The IP header compression function optimises use of radio capacity by IP header compression mechanisms.
When Control Plane CIoT EPS Optimisation is supported for PDN connections of IP PDN Type, if the IP header compression based on ROHC framework RFC 5795 is implemented in the MME and the UE, the ROHC profiles defined in TS 36.323 may be supported.

4.3.3.3  Packet screening functionWord‑p. 29

The packet screening function provides the network with the capability to check that the UE is using the exact IPv4-Address and/or IPv6-Prefix that was assigned to the UE.

4.3.3.4  IP Multicast Forwarding between a network accessed by LIPA and a UE |R10|Word‑p. 29

The Home eNodeB L-GW should support IP forwarding of packets to multicast groups between the UE and the network accessed by LIPA.

4.3.4  Security functionsWord‑p. 29

The security functions are described in clause 5.3.10.

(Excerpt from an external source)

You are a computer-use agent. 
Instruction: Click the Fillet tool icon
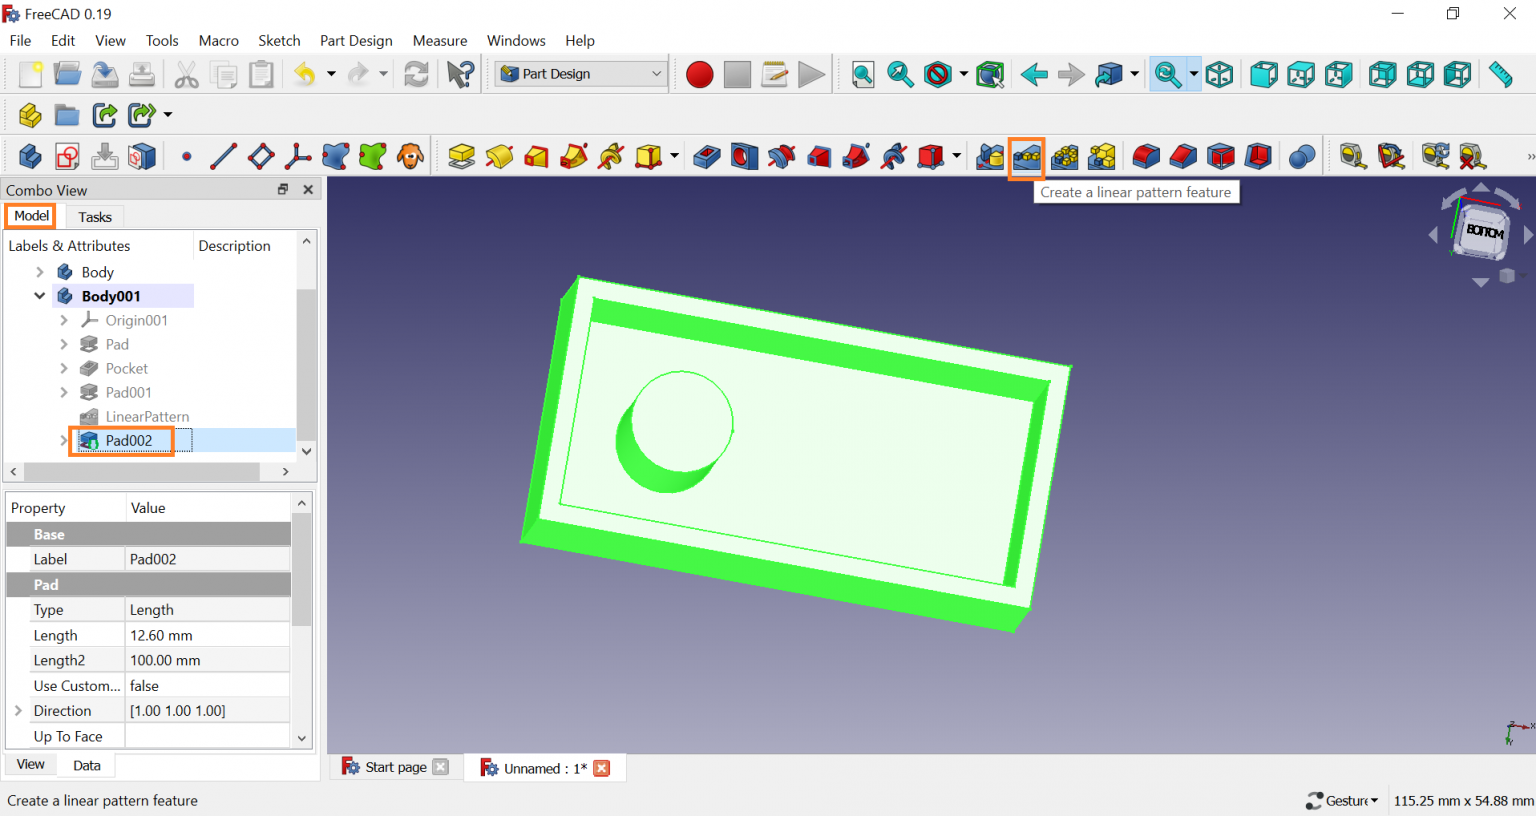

4.3.5  Mobility management functionsWord‑p. 29

4.3.5.1  GeneralWord‑p. 29

The mobility management functions are used to keep track of the current location of a UE.
Intra-RAT mobility for NB-IoT UEs is supported.
Inter-RAT idle mode mobility between NB-IoT and WB-EUTRAN/UTRAN/GERAN is supported. Tracking area list management as defined in clause 4.3.5.3 is required to ensure that at inter-RAT mobility, the UE performs a TAU or RAU procedure.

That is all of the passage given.